DESCRIPTION OF THE TASK:
Across the following data, state how many lines include the word "Output". Provide the number alone.

── MATERIAL FOR THE TASK ──

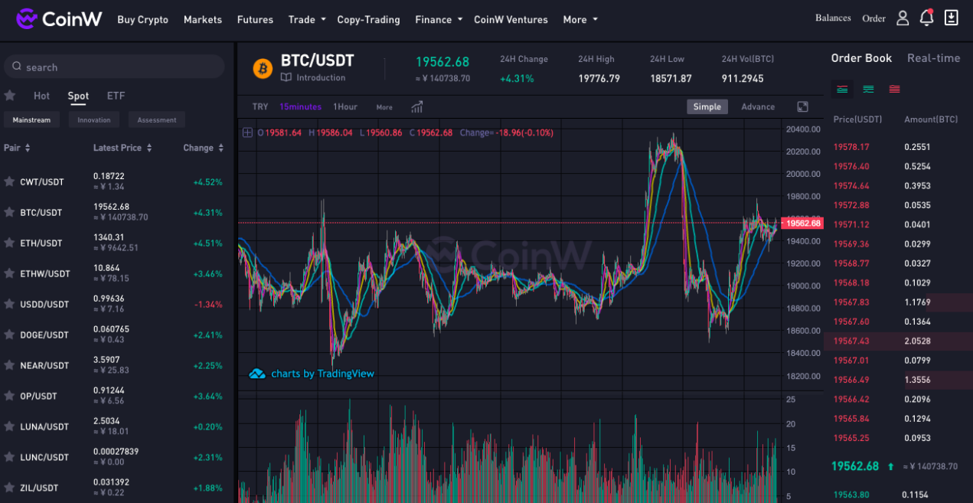Click the search field in the sidebar
This screenshot has height=503, width=973.
click(113, 67)
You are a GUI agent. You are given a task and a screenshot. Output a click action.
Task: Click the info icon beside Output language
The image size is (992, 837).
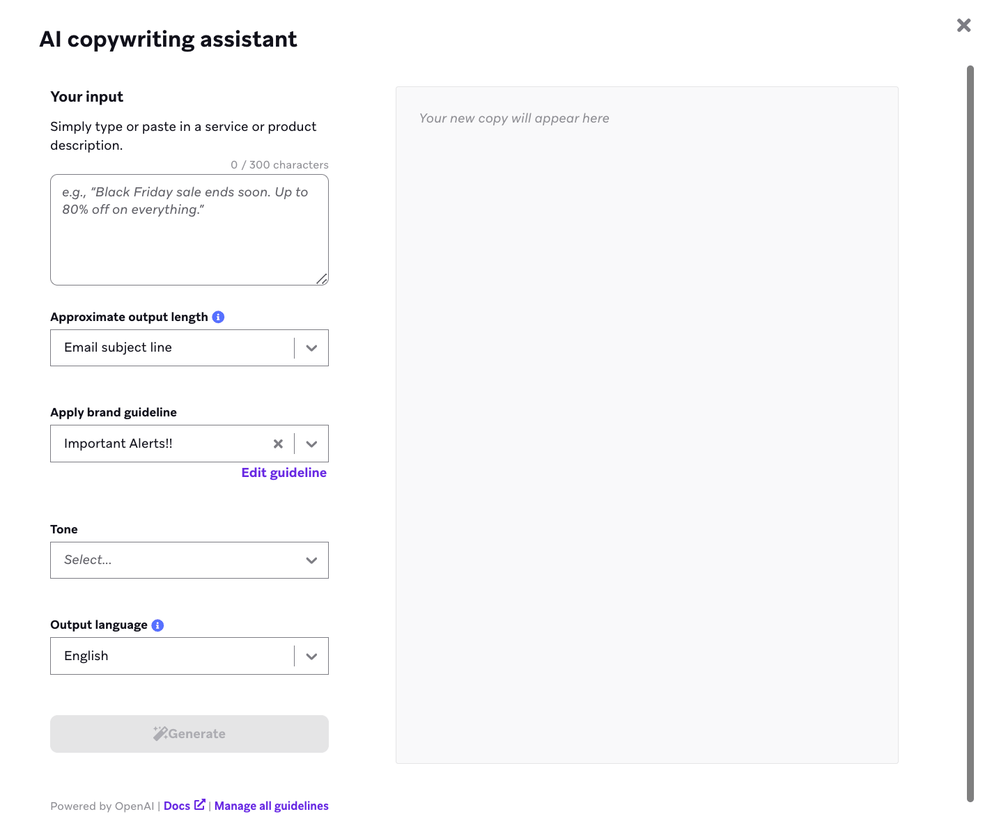pyautogui.click(x=157, y=625)
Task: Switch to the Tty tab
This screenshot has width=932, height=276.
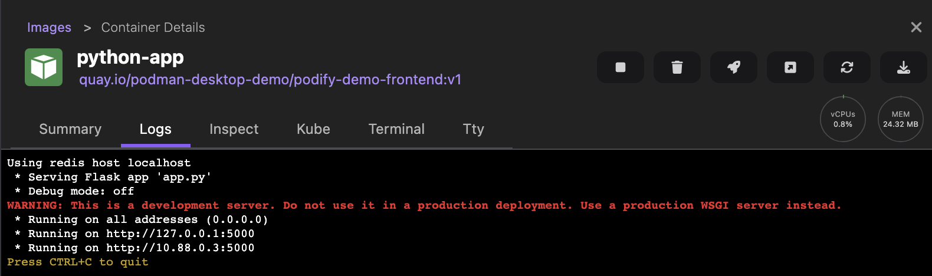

───

ANSWER FOR THIS EXERCISE:
2